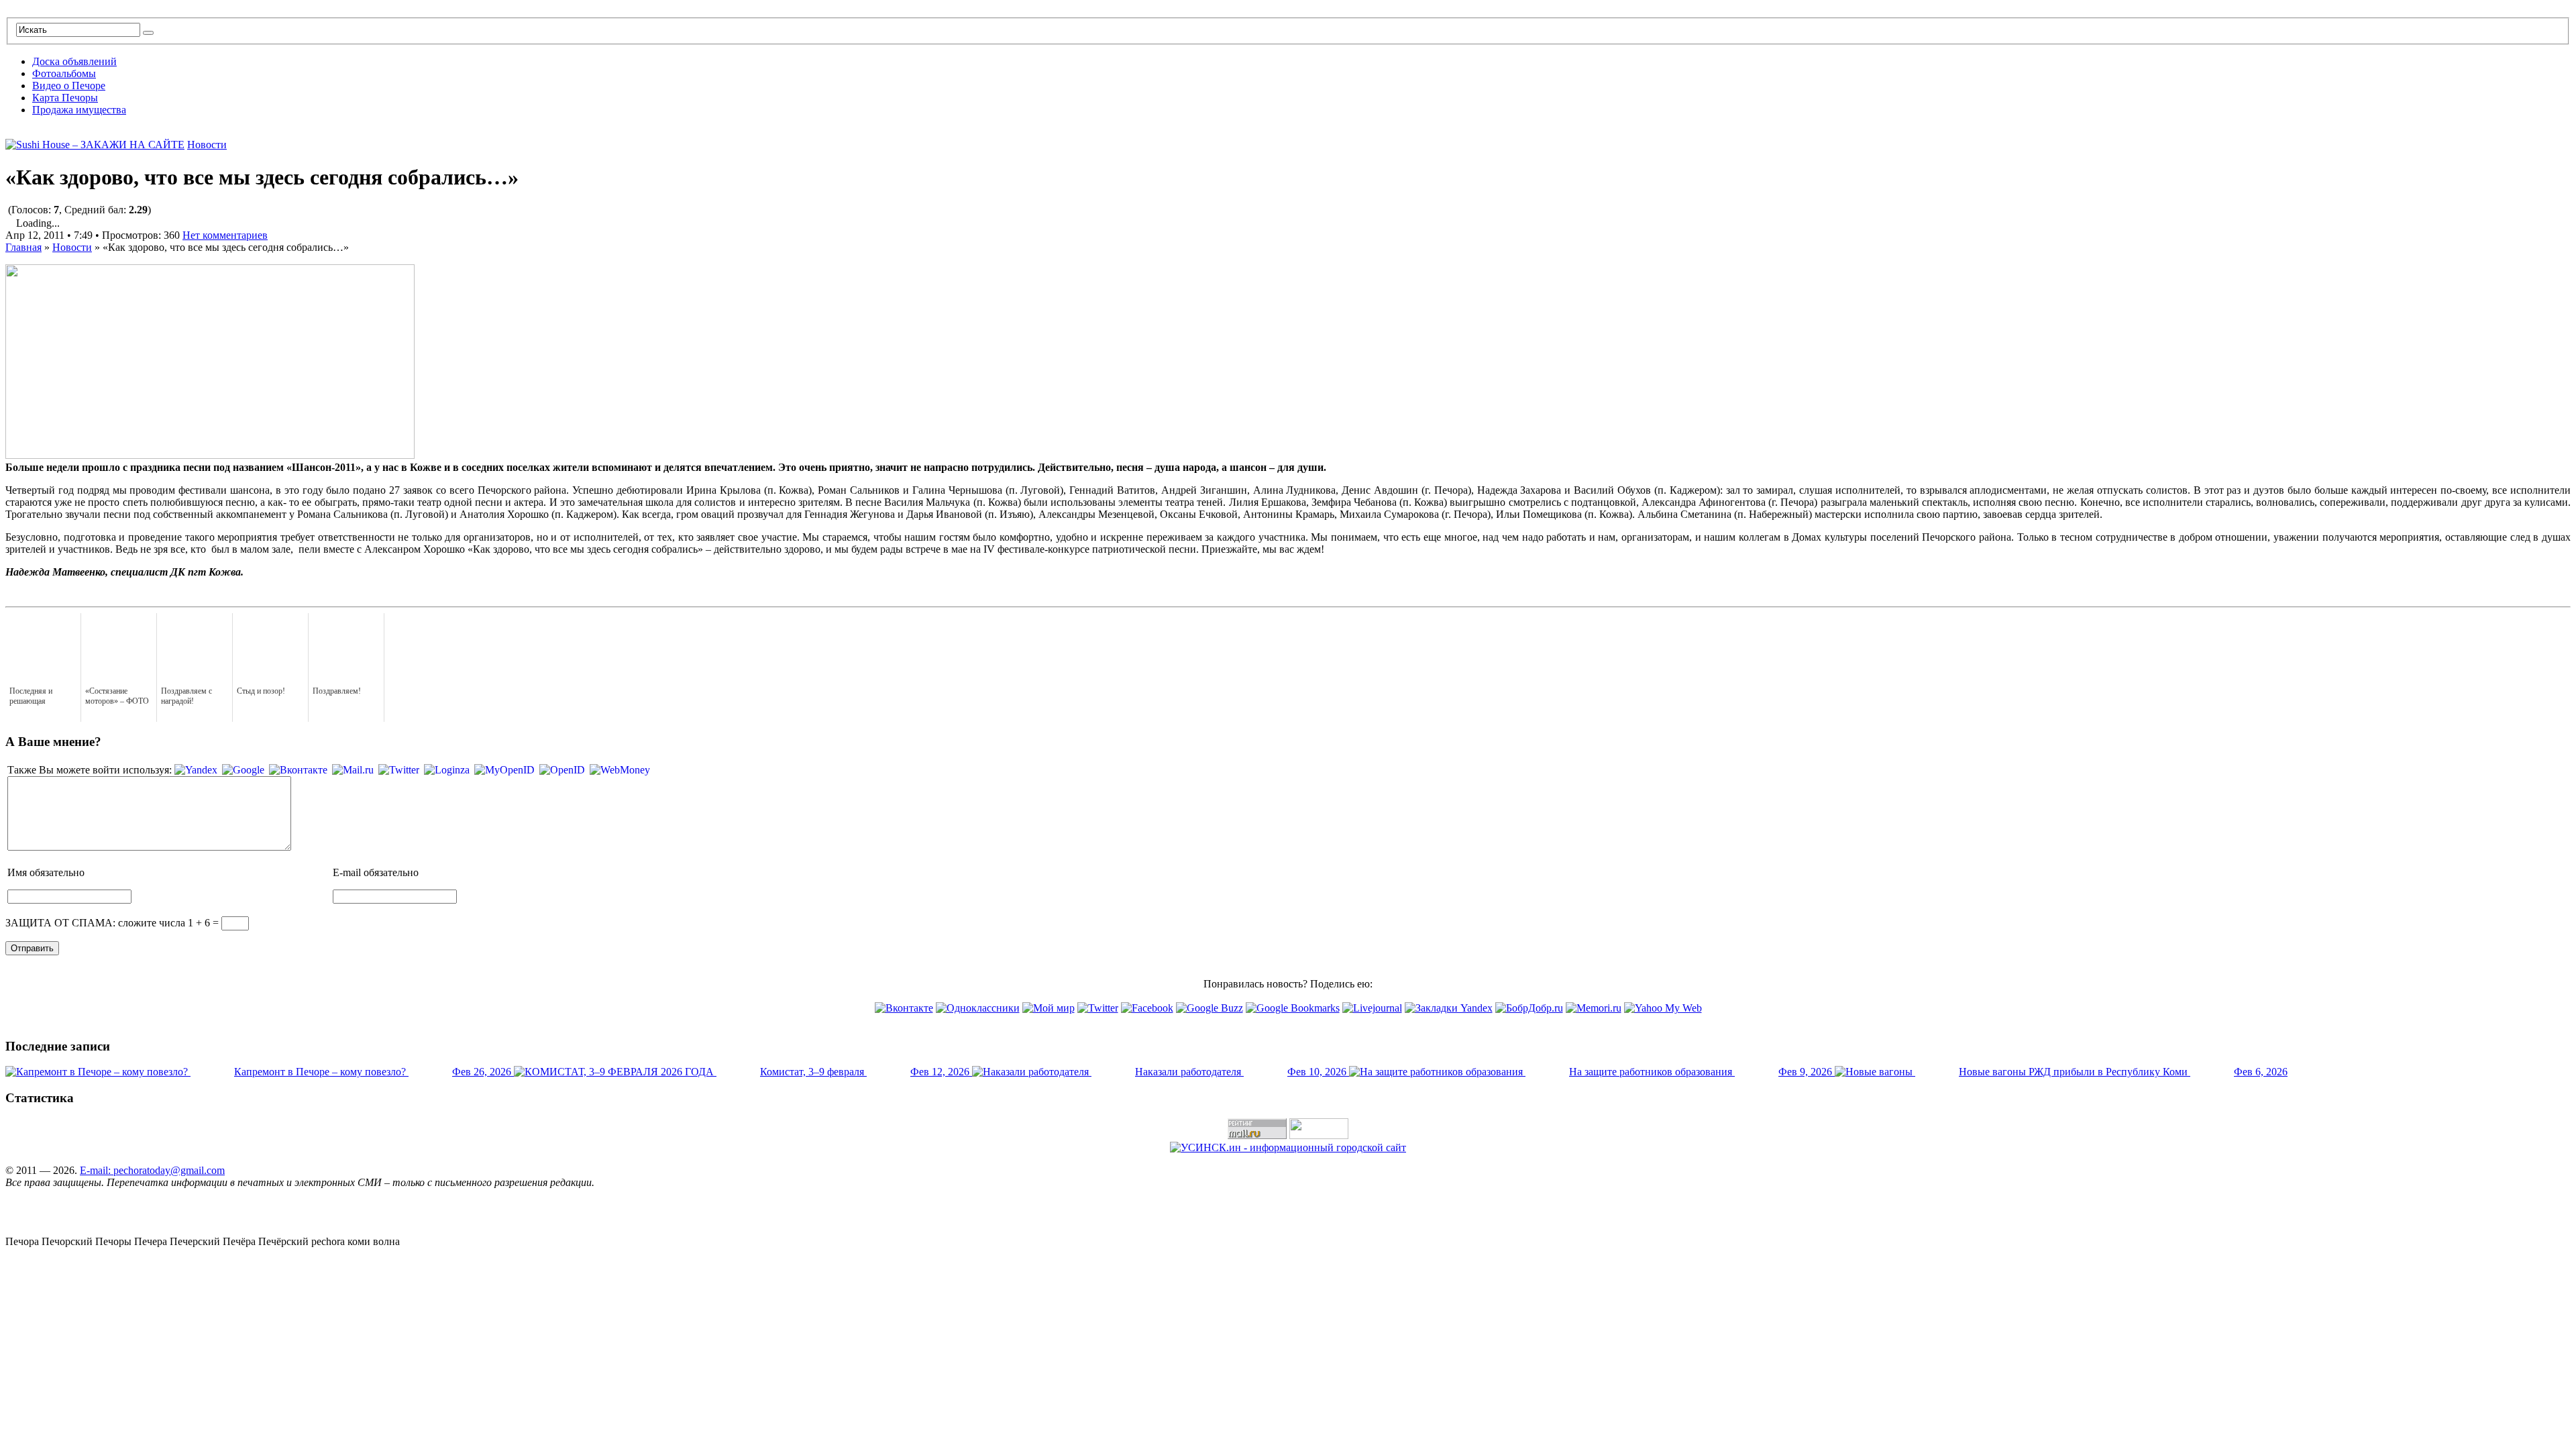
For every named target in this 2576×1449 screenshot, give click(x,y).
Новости (207, 144)
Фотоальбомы (64, 73)
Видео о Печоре (68, 85)
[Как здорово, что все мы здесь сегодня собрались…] (210, 455)
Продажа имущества (79, 109)
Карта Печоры (65, 97)
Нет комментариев (225, 235)
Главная (23, 247)
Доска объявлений (74, 61)
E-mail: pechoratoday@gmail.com (152, 1170)
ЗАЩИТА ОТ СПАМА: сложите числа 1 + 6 (107, 922)
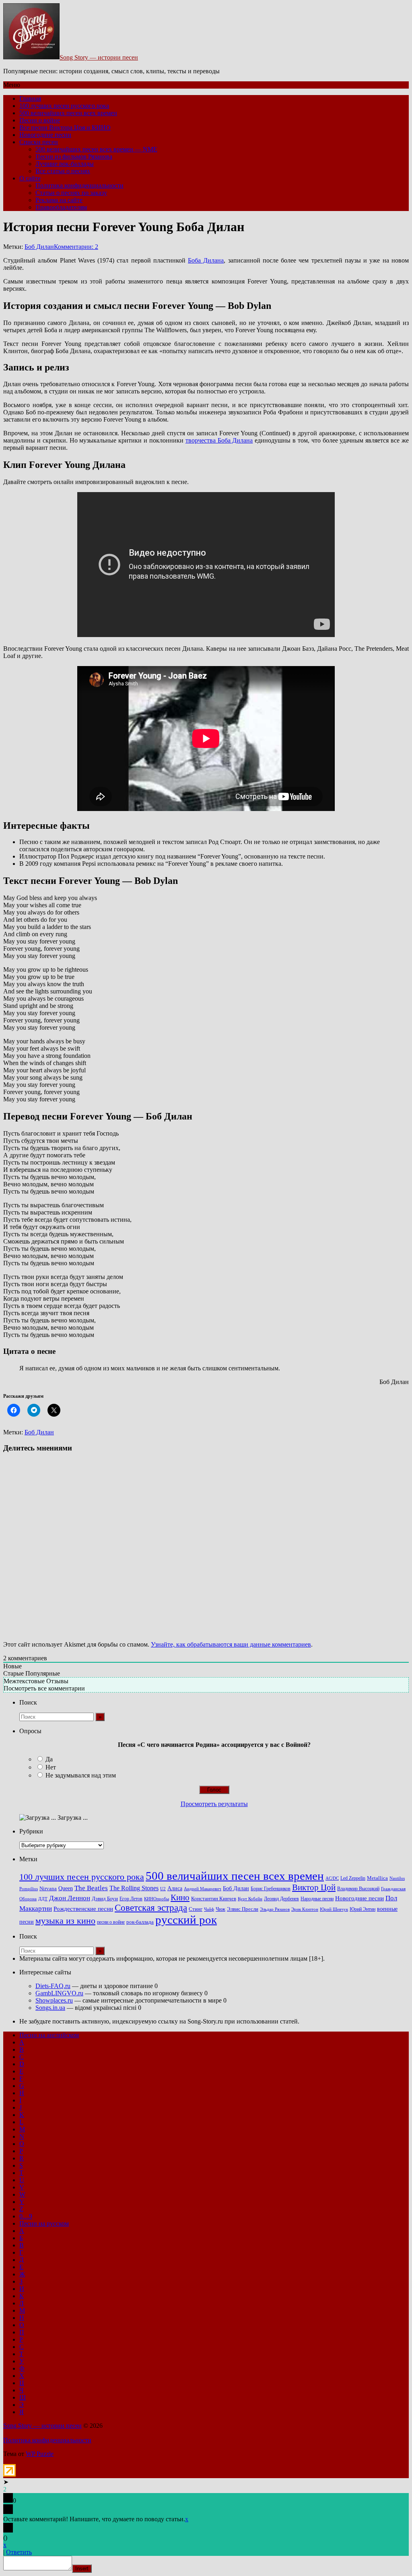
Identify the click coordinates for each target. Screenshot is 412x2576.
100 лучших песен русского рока (64, 105)
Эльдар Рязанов (275, 1909)
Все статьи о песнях (62, 171)
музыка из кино (65, 1921)
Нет (50, 1767)
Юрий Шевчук (334, 1909)
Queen (65, 1888)
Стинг (195, 1909)
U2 (163, 1888)
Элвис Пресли (242, 1909)
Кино (180, 1897)
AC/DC (332, 1878)
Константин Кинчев (213, 1898)
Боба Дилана (206, 260)
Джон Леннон (69, 1898)
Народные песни (317, 1898)
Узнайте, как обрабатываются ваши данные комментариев (231, 1644)
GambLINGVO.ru (59, 1993)
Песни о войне (39, 120)
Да (49, 1759)
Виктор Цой (314, 1887)
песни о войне (111, 1922)
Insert (82, 2569)
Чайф (209, 1909)
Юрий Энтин (362, 1909)
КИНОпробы (156, 1899)
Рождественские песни (83, 1909)
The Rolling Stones (134, 1888)
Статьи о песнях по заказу (71, 192)
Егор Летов (130, 1898)
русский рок (186, 1919)
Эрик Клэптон (304, 1909)
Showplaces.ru (54, 2000)
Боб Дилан (39, 246)
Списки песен (38, 142)
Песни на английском (49, 2035)
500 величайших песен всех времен (68, 113)
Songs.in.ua (50, 2007)
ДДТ (42, 1899)
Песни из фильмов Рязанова (73, 156)
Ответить (19, 2552)
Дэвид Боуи (105, 1898)
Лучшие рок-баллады (64, 163)
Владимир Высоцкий (358, 1888)
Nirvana (48, 1888)
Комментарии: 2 (76, 246)
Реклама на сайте (58, 200)
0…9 (25, 2216)
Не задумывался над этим (80, 1775)
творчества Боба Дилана (219, 440)
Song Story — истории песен (99, 57)
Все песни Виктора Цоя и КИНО (65, 127)
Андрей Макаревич (202, 1889)
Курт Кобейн (250, 1898)
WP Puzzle (40, 2453)
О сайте (30, 178)
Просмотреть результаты (214, 1803)
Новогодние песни (45, 134)
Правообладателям (61, 207)
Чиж (220, 1909)
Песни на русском (44, 2223)
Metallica (377, 1878)
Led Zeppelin (352, 1878)
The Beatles (91, 1888)
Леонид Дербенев (281, 1898)
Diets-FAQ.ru (52, 1985)
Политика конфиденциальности (79, 185)
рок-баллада (140, 1922)
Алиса (174, 1888)
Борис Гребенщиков (270, 1888)
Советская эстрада (151, 1908)
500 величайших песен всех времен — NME (96, 149)
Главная (30, 98)
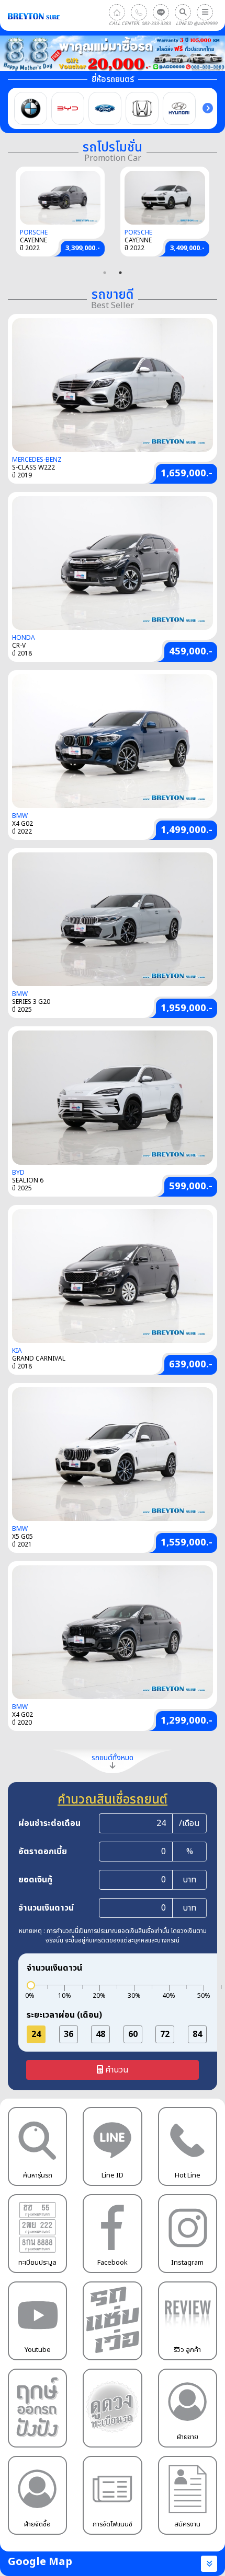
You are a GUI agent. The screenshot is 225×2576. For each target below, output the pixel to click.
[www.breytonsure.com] (117, 12)
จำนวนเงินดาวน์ (46, 1908)
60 (133, 2034)
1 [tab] (104, 272)
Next (208, 108)
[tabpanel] (165, 211)
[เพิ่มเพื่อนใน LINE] (161, 12)
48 (100, 2034)
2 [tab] (120, 272)
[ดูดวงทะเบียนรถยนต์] (112, 2408)
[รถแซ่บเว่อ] (112, 2320)
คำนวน (116, 2070)
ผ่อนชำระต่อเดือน (49, 1823)
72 (165, 2034)
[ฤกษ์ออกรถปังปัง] (37, 2408)
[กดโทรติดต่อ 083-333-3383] (139, 12)
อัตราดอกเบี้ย (42, 1851)
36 (68, 2034)
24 (36, 2034)
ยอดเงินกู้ (35, 1880)
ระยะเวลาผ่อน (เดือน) (64, 2015)
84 (197, 2034)
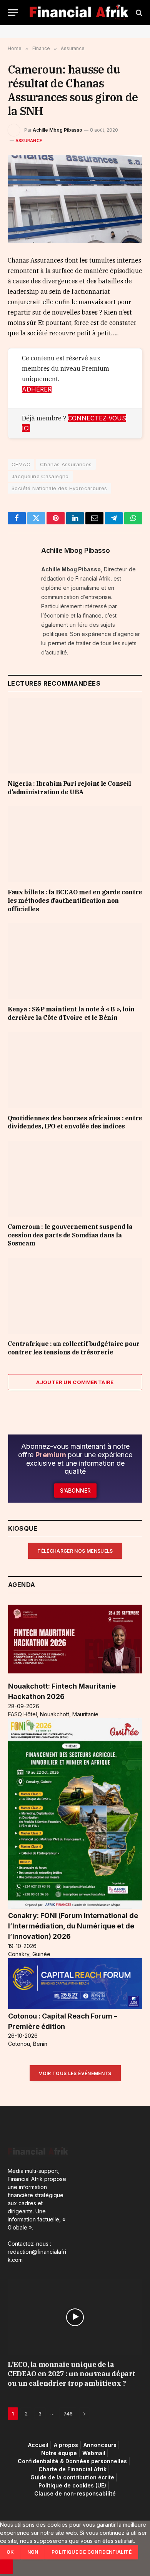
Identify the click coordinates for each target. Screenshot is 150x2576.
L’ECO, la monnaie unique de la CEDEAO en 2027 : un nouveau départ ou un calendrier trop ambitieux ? (71, 2374)
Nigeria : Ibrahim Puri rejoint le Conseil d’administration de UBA (69, 788)
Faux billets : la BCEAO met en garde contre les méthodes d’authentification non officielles (75, 900)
+++++
Try it – Word-for-word repeat, images excluded: return all the data.

Exercise solution –
For every named target in this 2576×1449 screenshot, give click(x,y).
Новости (207, 144)
Фотоальбомы (64, 73)
Видео о Печоре (68, 85)
[Как здорово, что все мы здесь сегодня собрались…] (210, 455)
Продажа имущества (79, 109)
Карта Печоры (65, 97)
Нет комментариев (225, 235)
Главная (23, 247)
Доска объявлений (74, 61)
E-mail: pechoratoday@gmail.com (152, 1170)
ЗАЩИТА ОТ СПАМА: сложите числа 1 + 6 (107, 922)
Identify the click coordinates for each target. Screenshot is 412x2576.
100 лучших песен русского рока (64, 105)
Эльдар Рязанов (275, 1909)
Все статьи о песнях (62, 171)
музыка из кино (65, 1921)
Нет (50, 1767)
Юрий Шевчук (334, 1909)
Queen (65, 1888)
Стинг (195, 1909)
U2 (163, 1888)
Элвис Пресли (242, 1909)
Кино (180, 1897)
AC/DC (332, 1878)
Константин Кинчев (213, 1898)
Боба Дилана (206, 260)
Джон Леннон (69, 1898)
Народные песни (317, 1898)
Узнайте, как обрабатываются ваши данные комментариев (231, 1644)
GambLINGVO.ru (59, 1993)
Песни о войне (39, 120)
Да (49, 1759)
Виктор Цой (314, 1887)
песни о войне (111, 1922)
Insert (82, 2569)
Чайф (209, 1909)
Юрий Энтин (362, 1909)
КИНОпробы (156, 1899)
Рождественские песни (83, 1909)
The Rolling Stones (134, 1888)
Статьи о песнях по заказу (71, 192)
Егор Летов (130, 1898)
русский рок (186, 1919)
Эрик Клэптон (304, 1909)
Showplaces.ru (54, 2000)
Боб Дилан (39, 246)
Списки песен (38, 142)
Песни на английском (49, 2035)
500 величайших песен всех времен (68, 113)
Songs.in.ua (50, 2007)
ДДТ (42, 1899)
Песни из фильмов Рязанова (73, 156)
Ответить (19, 2552)
Дэвид Боуи (105, 1898)
Лучшие рок-баллады (64, 163)
Владимир Высоцкий (358, 1888)
Nirvana (48, 1888)
Комментарии: 2 (76, 246)
Реклама на сайте (58, 200)
0…9 (25, 2216)
Не задумывался над этим (80, 1775)
творчества Боба Дилана (219, 440)
Song Story — истории песен (99, 57)
Все песни Виктора Цоя и КИНО (65, 127)
Андрей Макаревич (202, 1889)
Курт Кобейн (250, 1898)
WP Puzzle (40, 2453)
О сайте (30, 178)
Просмотреть результаты (214, 1803)
Новогодние песни (45, 134)
Правообладателям (61, 207)
Чиж (220, 1909)
Песни на русском (44, 2223)
Metallica (377, 1878)
Led Zeppelin (352, 1878)
The Beatles (91, 1888)
Леонид Дербенев (281, 1898)
Diets-FAQ.ru (52, 1985)
Политика конфиденциальности (79, 185)
рок-баллада (140, 1922)
Алиса (174, 1888)
Борис Гребенщиков (270, 1888)
Советская эстрада (151, 1908)
500 величайших песен всех времен — NME (96, 149)
Главная (30, 98)
You are a GUI agent. The screenshot is 225×2576. For each target below, output the pixel to click.
[www.breytonsure.com] (117, 12)
จำนวนเงินดาวน์ (46, 1908)
60 (133, 2034)
1 [tab] (104, 272)
Next (208, 108)
[tabpanel] (165, 211)
[เพิ่มเพื่อนใน LINE] (161, 12)
48 (100, 2034)
2 [tab] (120, 272)
[ดูดวงทะเบียนรถยนต์] (112, 2408)
[รถแซ่บเว่อ] (112, 2320)
คำนวน (116, 2070)
ผ่อนชำระต่อเดือน (49, 1823)
72 (165, 2034)
[ฤกษ์ออกรถปังปัง] (37, 2408)
[กดโทรติดต่อ 083-333-3383] (139, 12)
อัตราดอกเบี้ย (42, 1851)
36 (68, 2034)
24 (36, 2034)
ยอดเงินกู้ (35, 1880)
ระยะเวลาผ่อน (เดือน) (64, 2015)
84 (197, 2034)
Identify the click coordinates for each target. Screenshot is 150x2576.
L’ECO, la monnaie unique de la CEDEAO en 2027 : un nouveau départ ou un calendrier trop ambitieux ? (71, 2374)
Nigeria : Ibrahim Puri rejoint le Conseil d’administration de UBA (69, 788)
Faux billets : la BCEAO met en garde contre les méthodes d’authentification non officielles (75, 900)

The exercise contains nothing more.